Его рот быстро заскользил вниз по моему позвоночнику и клыки Рима едва заметно царапали меня, заставляя задыхаться и выгибать спину. Когда его влажный язык оказался между моих ягодиц, касаясь кольца жестких мышц, я вспыхнула от смущения и дернулась вперед.
— Рим! — испугано выдохнула я и попыталась перевернуться.
Но Римман положил руку на мой затылок, придавливая не сильно, но не давая сдвинуться.
— Т-ш-ш-ш. Ники, сладкая моя, я не сделаю ничего, что навредит тебе или будет неприятно. Ты мне веришь?
Я еще боролась со смущением и страхом, но уже знала ответ на этот вопрос.
— Да, Рим, — и я позволила своим мышцам расслабиться.
— Вот и хорошо, моя принцесса. Тебе понравится.
Тяжелая рука на моем затылке исчезла, и Римман, приподнявшись, провел ладонью вдоль позвоночника, а потом резко раздвинул мои ноги, опускаясь на живот между ними. Его рот и руки вернулись на мои ягодицы, и я жалобно выдохнула, сдаваясь для всего, что бы он ни сделал.
Римман целовал и прикусывал мои округлости и негромко постанывал, щекоча дыханием кожу. Его пальцы проскользнули вниз, раздвигая мои уже мокрые складки и стали двигаться внутри в очень медленном темпе. Рим чуть согнул пальцы и при каждом мучительном скольжении касался какой-то точки внутри, едва заметно, но от этого моё тело шло волнами и сжималось вокруг его пальцев. И каждый раз ощутив это, Рим тихонько рычал. Вскоре я уже не могла думать и только прислушивалась к этому танцу, в который властно вовлек Римман моё тело.
И когда его язык опять прикоснулся к моему анусу, больше не было ни сил, ни желания прятаться или смущаться.
Пальцы внутри меня стали ускоряться, и я совсем уже не контролировала себя, все настойчивей толкаясь навстречу его руке и языку. Рим опять довел меня до состояния, когда я балансировала на самом краю, изнывая от желания сорваться вниз, но не в силах сделать этого, пока он мне не позволит. Жгучие слёзы полились из моих глаз, выступившие когти кромсали простынь, а воздух отказывался поступать в легкие, сколько бы я ни хватала его ртом. Я отчаянно пыталась сама сделать хоть что-нибудь, буквально преследуя пальцы Риммана жадными вращениями бедер.
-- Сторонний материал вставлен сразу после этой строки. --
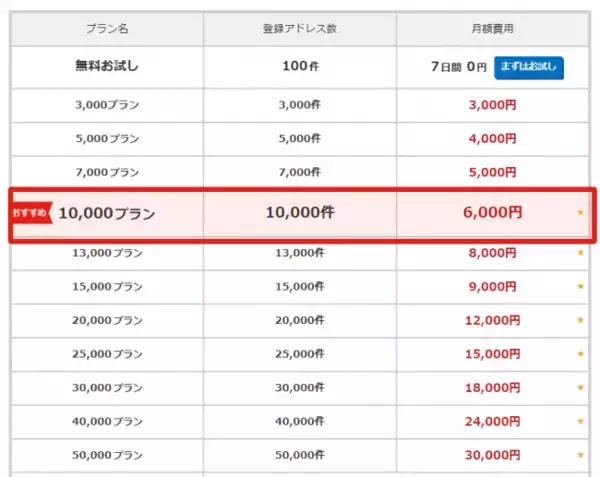Click the 無料お試し plan name
Screen dimensions: 600x477
point(107,68)
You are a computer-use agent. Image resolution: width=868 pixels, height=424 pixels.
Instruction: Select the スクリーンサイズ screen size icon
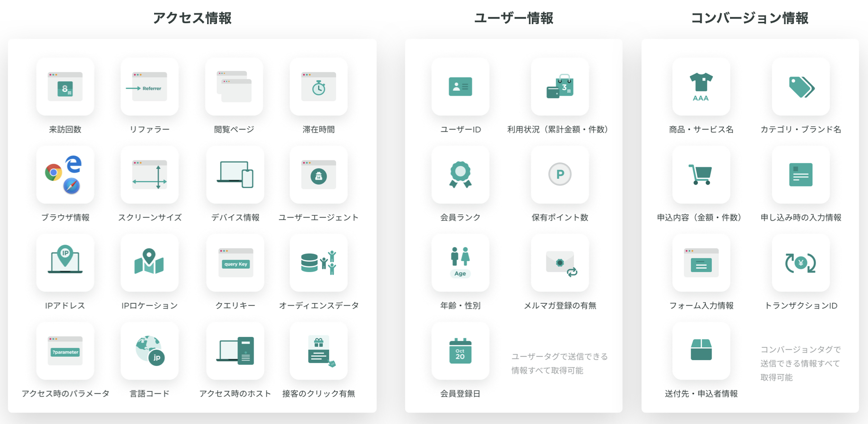pyautogui.click(x=149, y=175)
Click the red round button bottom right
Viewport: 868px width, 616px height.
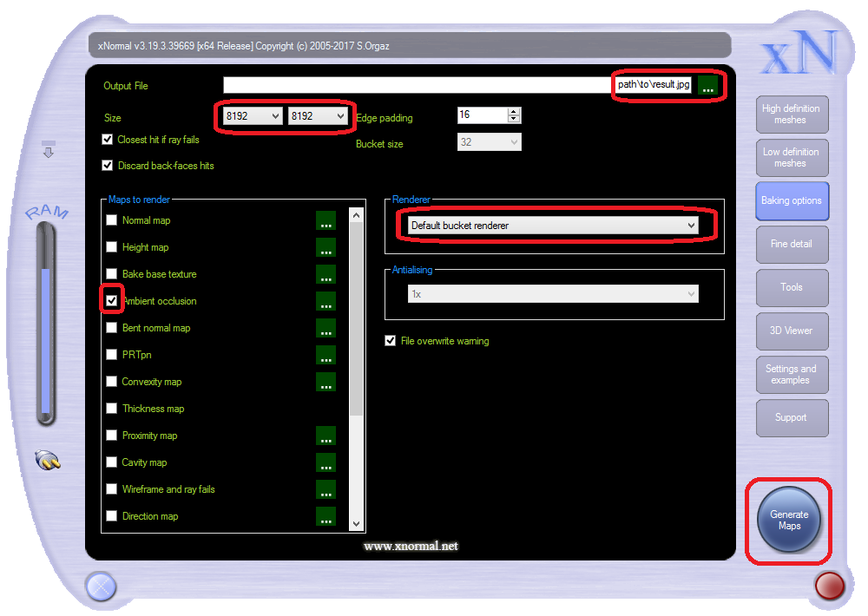point(830,586)
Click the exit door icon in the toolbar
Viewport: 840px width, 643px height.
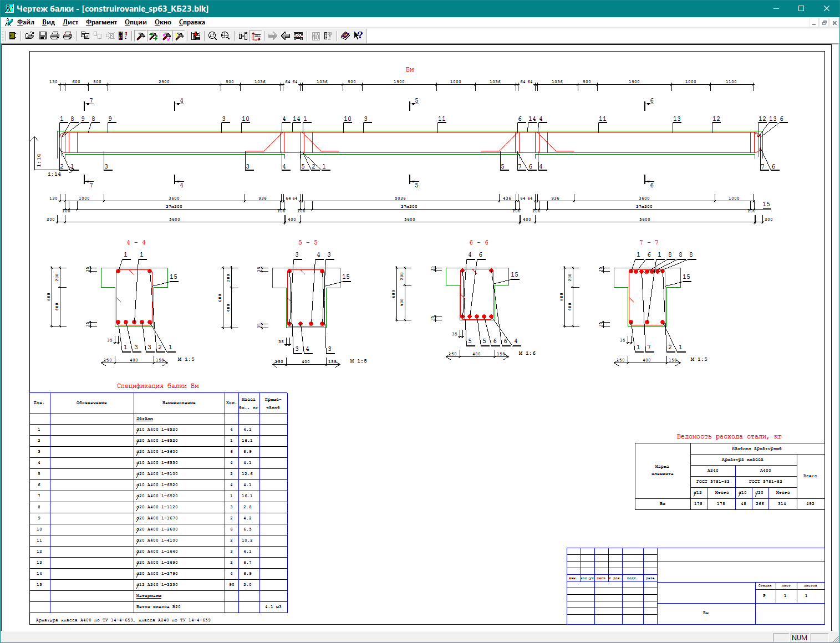point(12,36)
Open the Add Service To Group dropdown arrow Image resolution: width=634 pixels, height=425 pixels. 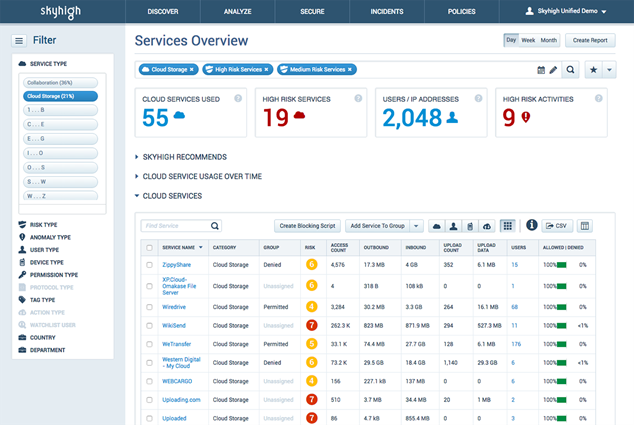pyautogui.click(x=416, y=226)
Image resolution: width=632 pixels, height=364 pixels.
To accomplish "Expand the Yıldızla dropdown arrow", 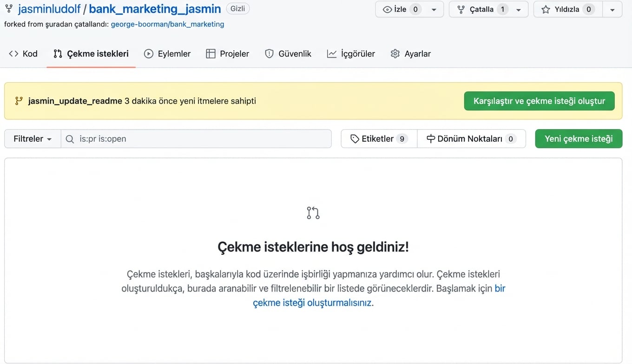I will [x=612, y=9].
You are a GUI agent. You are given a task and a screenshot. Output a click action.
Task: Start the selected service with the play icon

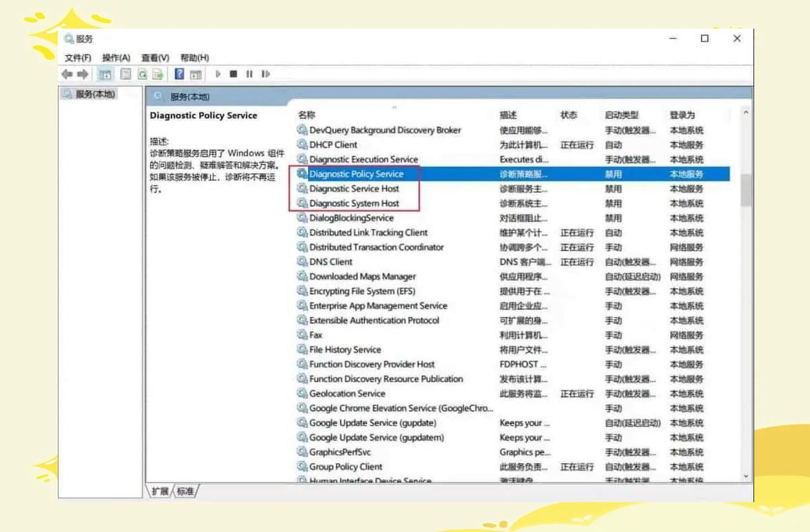point(219,72)
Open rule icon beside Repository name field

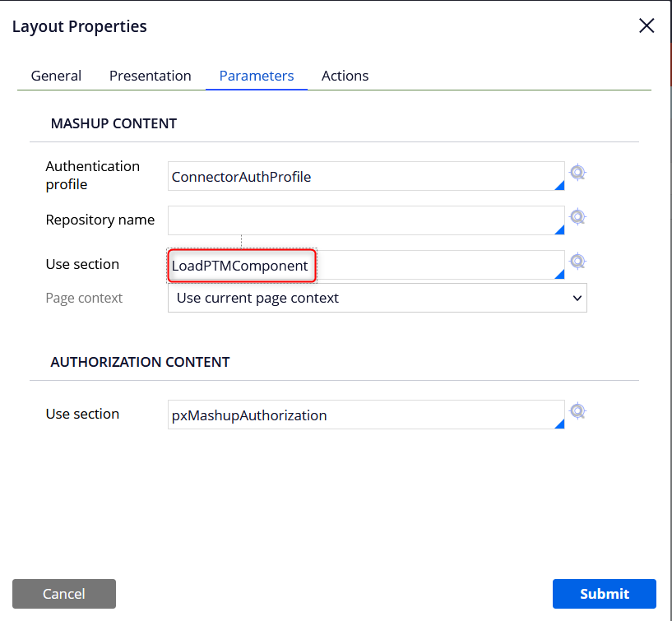point(577,217)
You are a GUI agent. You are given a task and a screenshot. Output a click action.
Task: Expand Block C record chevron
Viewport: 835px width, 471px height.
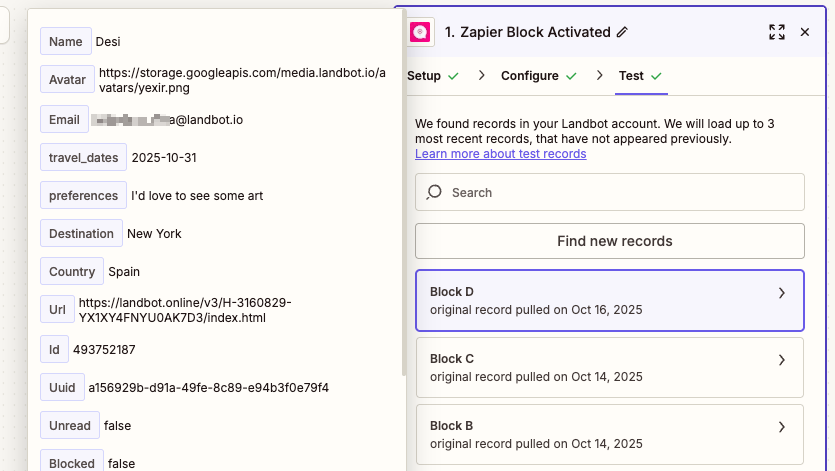pyautogui.click(x=782, y=360)
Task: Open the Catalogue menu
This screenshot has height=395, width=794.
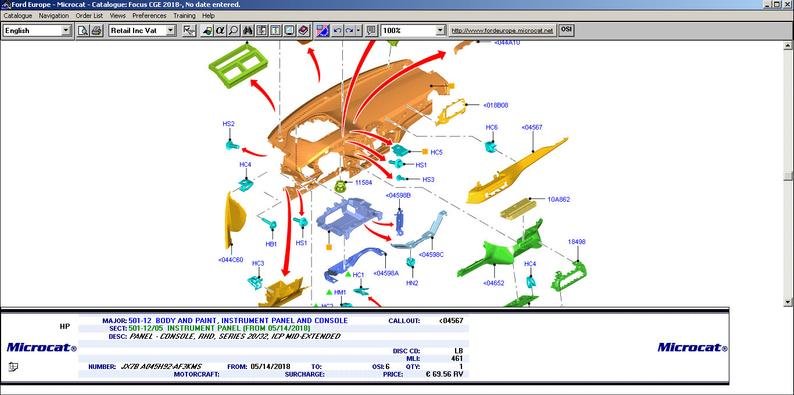Action: (18, 16)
Но он ускользал вместе с моим оргазмом.
— Рим, пожалуйста, пожалуйста, — прорыдала я.
И в этот момент пальцы в моем лоне стали толкаться резче, а сзади в меня мягко, но неумолимо стал проникать еще один жесткий палец Риммана. Я закричала от шока и наслаждения, когда ощутила их соприкосновение через тонкую, предельно чувствительную преграду внутри меня.
— Давай, Ники! — скомандовал Римман, и это сработало как детонатор.
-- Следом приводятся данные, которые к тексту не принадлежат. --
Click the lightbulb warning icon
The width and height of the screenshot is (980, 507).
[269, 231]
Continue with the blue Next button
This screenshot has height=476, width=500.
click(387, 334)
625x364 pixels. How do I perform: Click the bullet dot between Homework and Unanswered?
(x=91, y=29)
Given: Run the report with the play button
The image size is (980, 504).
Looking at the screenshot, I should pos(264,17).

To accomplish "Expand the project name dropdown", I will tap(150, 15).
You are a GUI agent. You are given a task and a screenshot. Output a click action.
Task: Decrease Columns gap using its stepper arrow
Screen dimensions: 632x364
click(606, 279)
Я взорвалась, крича и извиваясь, боясь, что умираю и одновременно желая этого невыносимо.
Меня еще трясло и подбрасывало на постели, а раскаленное тело Риммана уже вжало меня в постель. Его рука проскользнула под мой живот, приподнимая ему навстречу и твердый, как кость, член бесцеремонно ворвался, требуя для себя все пространство, что я могла ему дать. Мои мышцы еще сокращались внутри вокруг Риммана, и я почувствовала, как он выгнулся, рыча в потолок.
— Ники, ты даже не представляешь, что я чувствую, когда ты так сжимаешь меня внутри! Ты словно сжигаешь меня каждым этим сокращением, — прохрипел он. — Как же я хочу врываться в тебя так жестко, как только способно выдержать твое тело!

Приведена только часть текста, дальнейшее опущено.